Xbox One (Durango) Technical hardware investigation

Status
Not open for further replies.
There were almost zero programs that were multi threaded when dual cores appeared. My Athlon X2 ran worse than my single core Athlon 64 it replaced because single threaded programs would bounce back and forth between cores unless process affinity was set.

I spoke of dual threaded code, didn't I? A dual-core CPU is superior to a single-core CPU in a dual threaded code scnenario. So what's your problem with that? And again: That's not the point. Use a different example if you don't like mine.

Converting programs from general purpose CPUs to GPU/APU architecture isn't going to be straight forward just as multi threading programs weren't straight forward.

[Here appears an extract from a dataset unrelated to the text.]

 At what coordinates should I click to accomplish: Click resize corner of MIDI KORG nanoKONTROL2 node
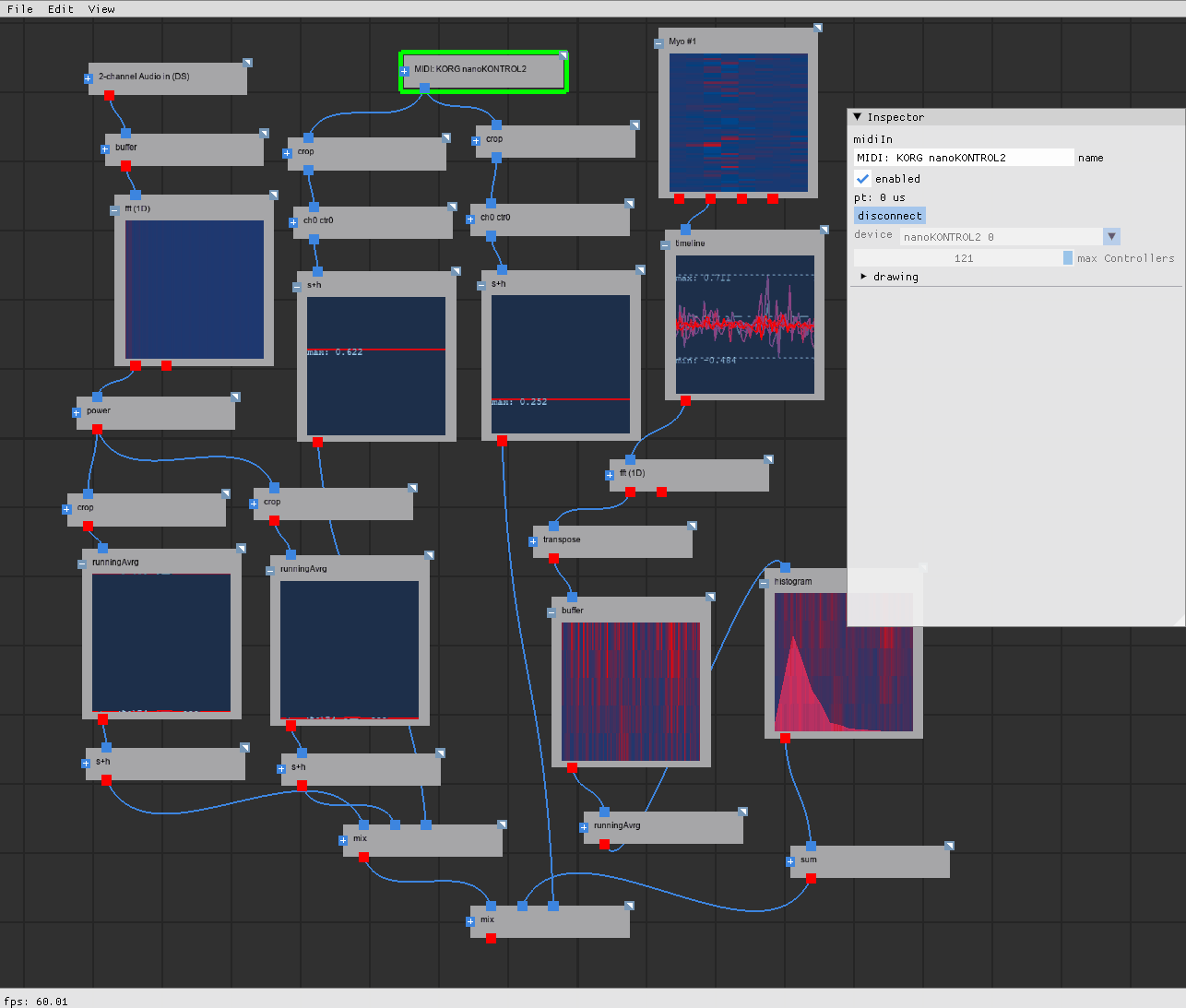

Orbis is rumored to be very easy to program for, so I don't see a problem. It's not going to be a second "Cell shock".
 
As long its games are completely compatible with other W8 machines and durango is essentially a Ms steambox, i would be fine with that :p
I can definitely see this, at which point all your Durango games will be forwards compatible, and that'll be a really important message for MS. "Buy Durango now, and upgrade to get even better experiences later on." If Sony is a conventional console, it'll have better utilisation but probably no forwards compatibility, so the software you buy will be dropped in later years (save maybe Mobile download games)

If true then expect this to be unanimous across both PS4 and Durango.

No wonder the EA CEO was expressing his excitement over the coming next-gen consoles. :LOL:
If true, it must be something MS and Sony have come to decide together. There's no way one would go out on a limb and destroy their 2nd hand market while the other doesn't. I expect a pact made within the industry and there won't be AAA disk games made for any platform that doesn't follow the publishers requirements.

Having just read the article, I'm slightly sceptical. It requires an always-on internet connection. That's a significant requirement IMO. Yes, it can be expected this day and age, but it's also creating barriers to convenience.
 
Could we see games that work both on Win8PC and XBox?
 
One thing that's surprised me is the lack of functionality. No decompression of JPEG into DXTC means your stuck with bitmaps in ESRAM to draw.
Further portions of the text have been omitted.